A Prefeitura de Santarém salienta que a realização desta exposição não apenas reconhece o Sairé como patrimônio cultural imaterial da Amazônia e do Brasil, mas também preserva uma tradição com mais de 300 anos, que mantém vivos os valores religiosos, culturais e ambientais dos povos tradicionais. Essa iniciativa reafirma o compromisso da administração pública com a valorização da identidade cultural santarena, o fortalecimento da cultura amazônica e a projeção de Santarém no cenário cultural nacional.
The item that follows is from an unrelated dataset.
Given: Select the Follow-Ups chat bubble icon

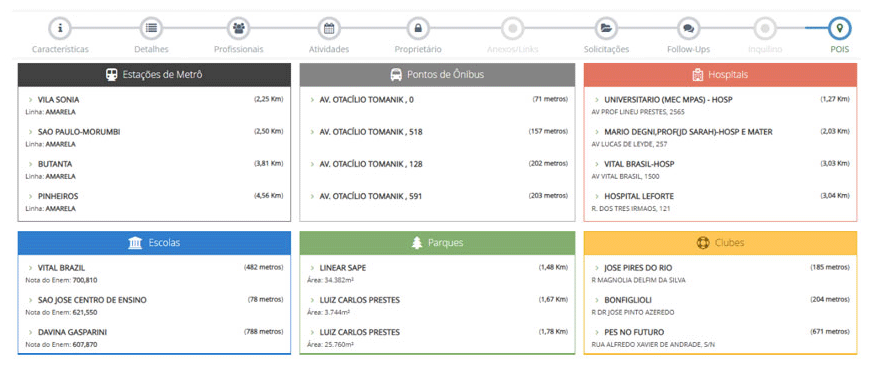Looking at the screenshot, I should (x=688, y=28).
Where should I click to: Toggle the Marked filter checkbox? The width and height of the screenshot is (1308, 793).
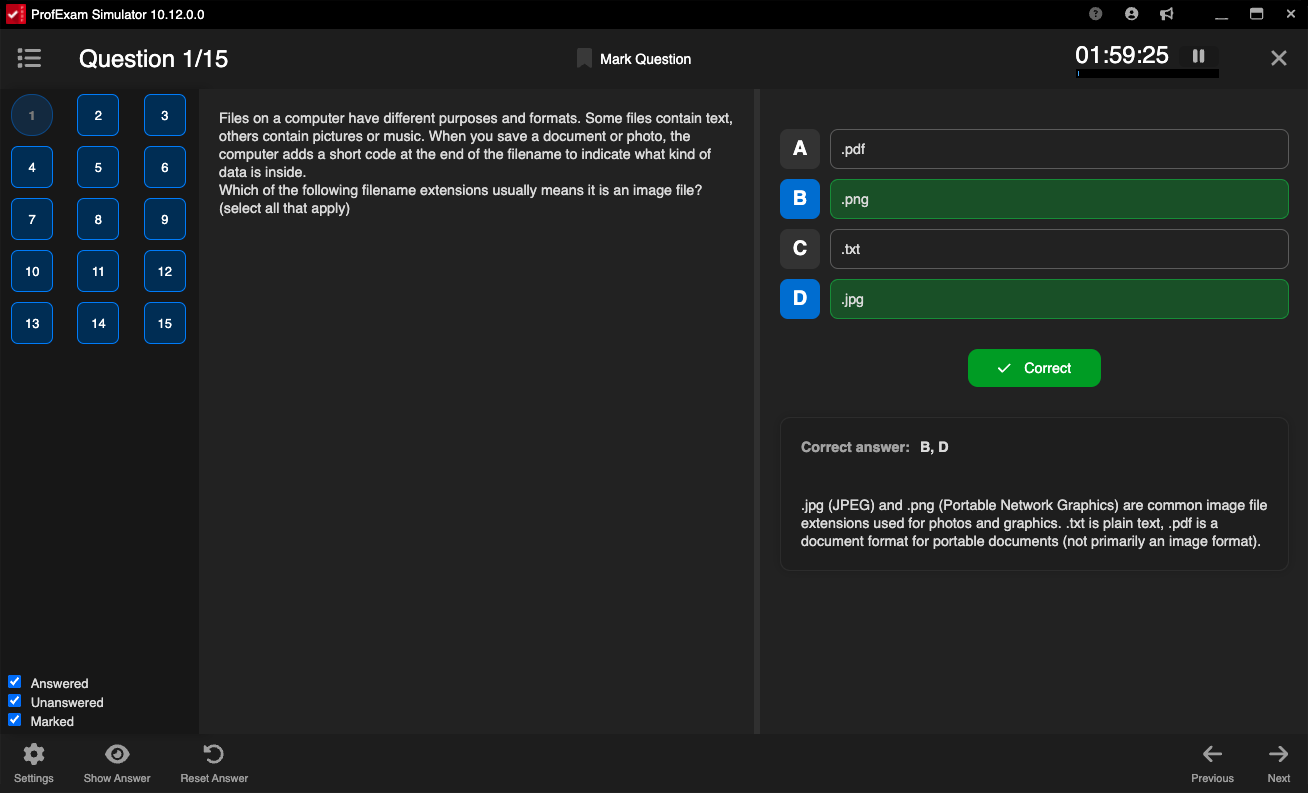(15, 720)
A proposta é levar ao público de todo o Brasil uma representação autêntica, simbólica e profundamente significativa da Amazônia Paraense.
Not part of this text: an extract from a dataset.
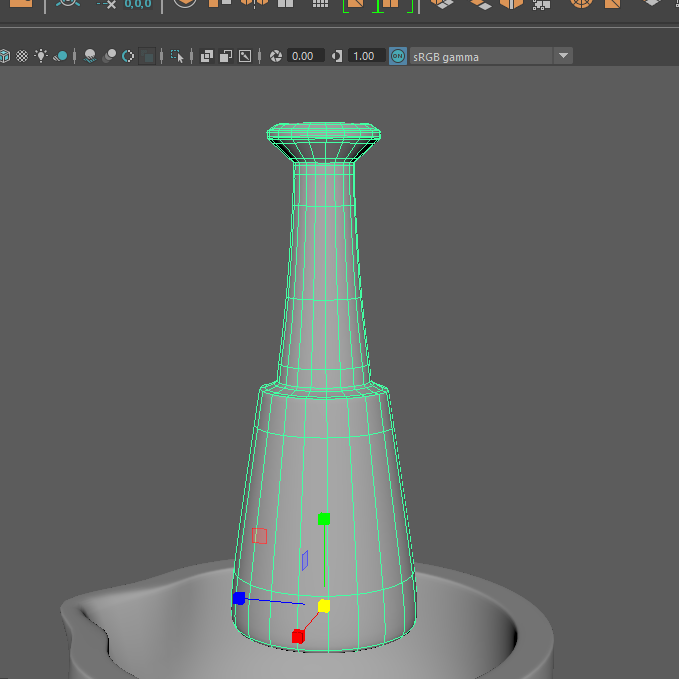Toggle the color management ON button

point(398,56)
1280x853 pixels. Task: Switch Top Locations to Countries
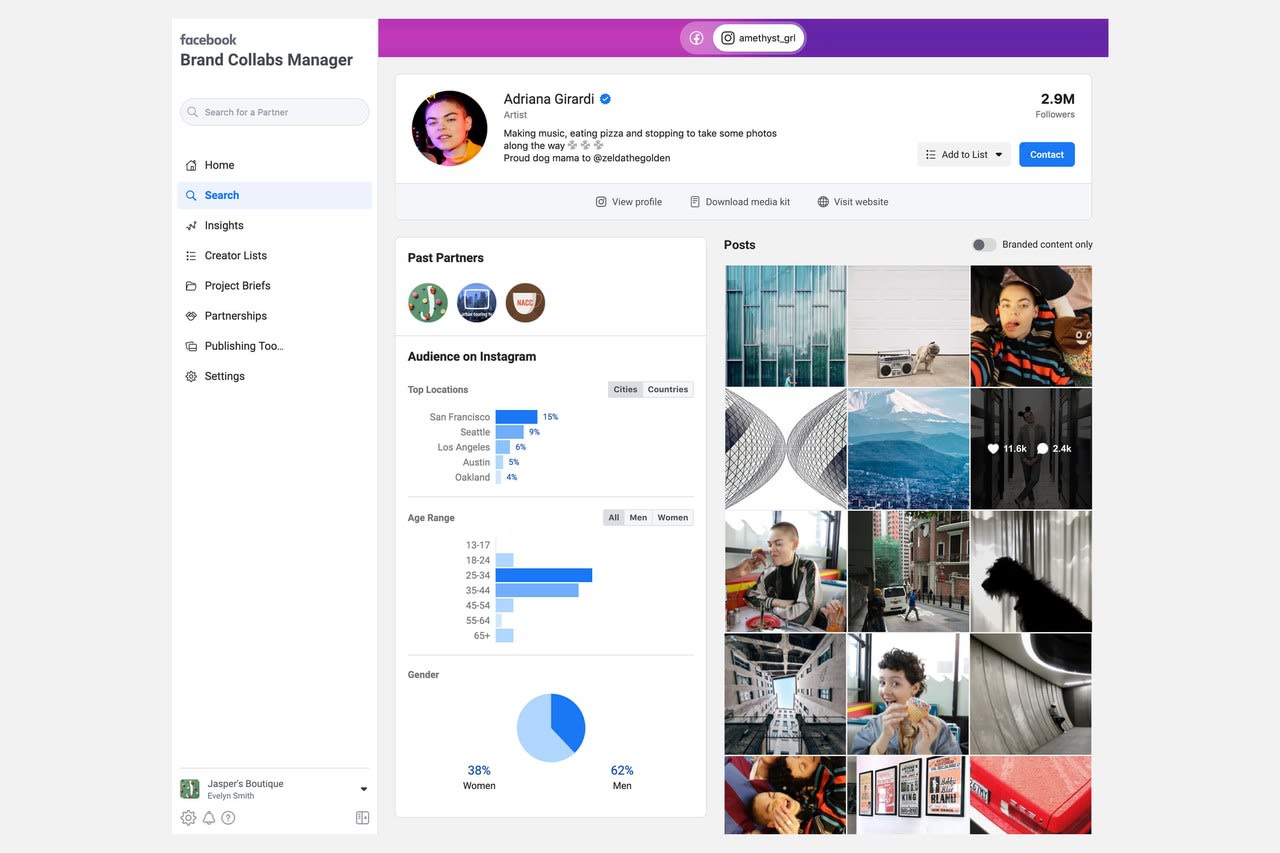pos(668,389)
Rayza Reis, coordenadora de Comunicação da Prefeitura de Santarém, expressou a importância da comunicação no fortalecimento da cultura local: “A comunicação pública desempenha um papel crucial nesse processo. Não se trata apenas de divulgar, mas de traduzir com responsabilidade, respeitando os símbolos, os ritos e os significados presentes nessa manifestação. Compartilhar o Sairé para além das fronteiras de Santarém é ampliar vozes, fortalecer a cultura amazônica e garantir que o mundo conheça essa expressão em sua verdadeira essência, sem descaracterizações”, afirmou.
Osmar Vieira, coordenador do Sairé, também comentou sobre a relevância de levar a manifestação a outros lugares: “Participar desta exposição em São Paulo é um privilégio. É uma alegria compartilhar nossa fé com o povo paulista e mostrar que o Sairé ressoa em todos os cantos do país”, concluiu.